Si modifica la società, si stanno modificando anche i linguaggi. Il semiologo Paolo Fabbri sottolineava le parole che non usiamo più.
«Stiamo attraversando un periodo di straordinario interesse. Sotto i nostri occhi si stanno modificando i modi di parlare. La mail che inviamo mica è uguale alle lettere di venti, trent’anni fa. Si va verso una koinè globale, inglese e dialetti si stanno meticciando. Il linguaggio è pensiero, questo comporta una mutazione dei modi del parlare. Cambiano i modi di produzione e così i modi di dialogare, di scrivere. In Europa era già avvenuto tra il 400 d.C. e il 1000-1110, i settecento anni che hanno formato il mondo europeo attuale. Il linguaggio è un divenire: chi legge oggi un articolo di cronaca mica trova parole e stile di cinquant’anni fa».
Con l’economia che muta non avremo più l’età dell’oro della quale parlava Carlo M. Cipolla. Siamo nell’età del virus, della pandemia.

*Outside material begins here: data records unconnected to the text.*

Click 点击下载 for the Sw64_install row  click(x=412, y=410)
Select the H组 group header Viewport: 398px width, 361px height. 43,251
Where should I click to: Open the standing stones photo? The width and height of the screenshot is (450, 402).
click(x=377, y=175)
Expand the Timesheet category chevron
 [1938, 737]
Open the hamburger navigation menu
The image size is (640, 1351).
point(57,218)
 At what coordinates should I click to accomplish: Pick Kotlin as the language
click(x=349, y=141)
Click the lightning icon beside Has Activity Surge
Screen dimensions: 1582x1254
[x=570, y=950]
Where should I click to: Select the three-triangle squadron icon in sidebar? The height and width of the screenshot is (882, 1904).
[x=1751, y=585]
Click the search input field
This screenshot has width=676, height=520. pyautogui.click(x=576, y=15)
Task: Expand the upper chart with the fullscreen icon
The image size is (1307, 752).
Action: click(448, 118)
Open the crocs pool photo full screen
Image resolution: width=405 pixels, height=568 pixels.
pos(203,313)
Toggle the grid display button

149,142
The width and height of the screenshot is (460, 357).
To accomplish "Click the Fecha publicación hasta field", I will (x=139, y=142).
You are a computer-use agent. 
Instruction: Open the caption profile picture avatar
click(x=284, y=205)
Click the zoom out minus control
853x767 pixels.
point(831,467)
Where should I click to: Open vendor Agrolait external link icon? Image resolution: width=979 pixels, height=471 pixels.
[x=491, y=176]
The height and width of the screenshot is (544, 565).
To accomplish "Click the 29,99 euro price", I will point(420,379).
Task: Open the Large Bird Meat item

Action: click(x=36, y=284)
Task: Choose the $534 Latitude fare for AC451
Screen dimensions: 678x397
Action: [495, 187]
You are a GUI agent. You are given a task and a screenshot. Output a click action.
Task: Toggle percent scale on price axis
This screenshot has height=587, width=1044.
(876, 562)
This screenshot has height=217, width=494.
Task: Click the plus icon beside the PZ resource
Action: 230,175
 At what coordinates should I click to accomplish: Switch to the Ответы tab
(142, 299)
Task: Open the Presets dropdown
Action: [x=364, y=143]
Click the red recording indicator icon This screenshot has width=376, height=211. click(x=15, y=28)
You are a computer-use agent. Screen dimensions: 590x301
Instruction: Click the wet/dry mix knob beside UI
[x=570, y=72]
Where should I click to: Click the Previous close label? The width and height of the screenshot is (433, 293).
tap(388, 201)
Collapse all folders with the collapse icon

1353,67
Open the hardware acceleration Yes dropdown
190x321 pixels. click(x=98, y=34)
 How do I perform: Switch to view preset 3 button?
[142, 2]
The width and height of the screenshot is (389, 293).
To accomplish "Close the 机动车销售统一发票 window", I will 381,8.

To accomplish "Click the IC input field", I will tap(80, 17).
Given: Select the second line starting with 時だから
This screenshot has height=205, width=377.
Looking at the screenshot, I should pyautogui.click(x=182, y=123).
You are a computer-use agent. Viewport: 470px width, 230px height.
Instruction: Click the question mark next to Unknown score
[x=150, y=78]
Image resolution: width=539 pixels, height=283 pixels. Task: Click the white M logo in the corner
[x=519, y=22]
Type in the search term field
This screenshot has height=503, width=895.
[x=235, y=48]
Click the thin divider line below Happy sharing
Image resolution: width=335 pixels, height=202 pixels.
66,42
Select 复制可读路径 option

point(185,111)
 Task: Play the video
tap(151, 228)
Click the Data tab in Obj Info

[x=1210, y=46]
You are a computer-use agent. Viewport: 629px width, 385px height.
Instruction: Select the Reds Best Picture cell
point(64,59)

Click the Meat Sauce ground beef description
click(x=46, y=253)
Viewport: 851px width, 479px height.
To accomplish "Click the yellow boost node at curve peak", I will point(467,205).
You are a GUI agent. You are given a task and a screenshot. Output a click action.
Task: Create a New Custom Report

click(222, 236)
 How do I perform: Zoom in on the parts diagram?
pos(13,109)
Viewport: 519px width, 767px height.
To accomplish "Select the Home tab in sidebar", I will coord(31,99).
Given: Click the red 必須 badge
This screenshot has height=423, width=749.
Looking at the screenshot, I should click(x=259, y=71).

«Il mito dell’età dell’oro non è di tutte le tradizioni. Oggi procediamo verso i Novissima, non verso ciò che è stato. L’età dell’oro è un mitologhema che è stato totalmente annullato anche dalla teologia cristiana, anche dall’ebraismo. Non c’è alcun ritorno all’Eden, oggi si valorizza – e io dico a ragione – la novità del tempo a venire. È il classicismo a sostenere che oggi le cose stiano peggiorando. Così non è. La nostra epoca non ha alcuna nostalgia del passato. L’età del virus? L’età di oggi, viviamo i tempi dell’oggi col carpe diem. E con tutti i guai che vediamo sotto i nostri oggi ci rendiamo conto di vivere meglio. E più a lungo. Voi in Sardegna ne sapete qualcosa».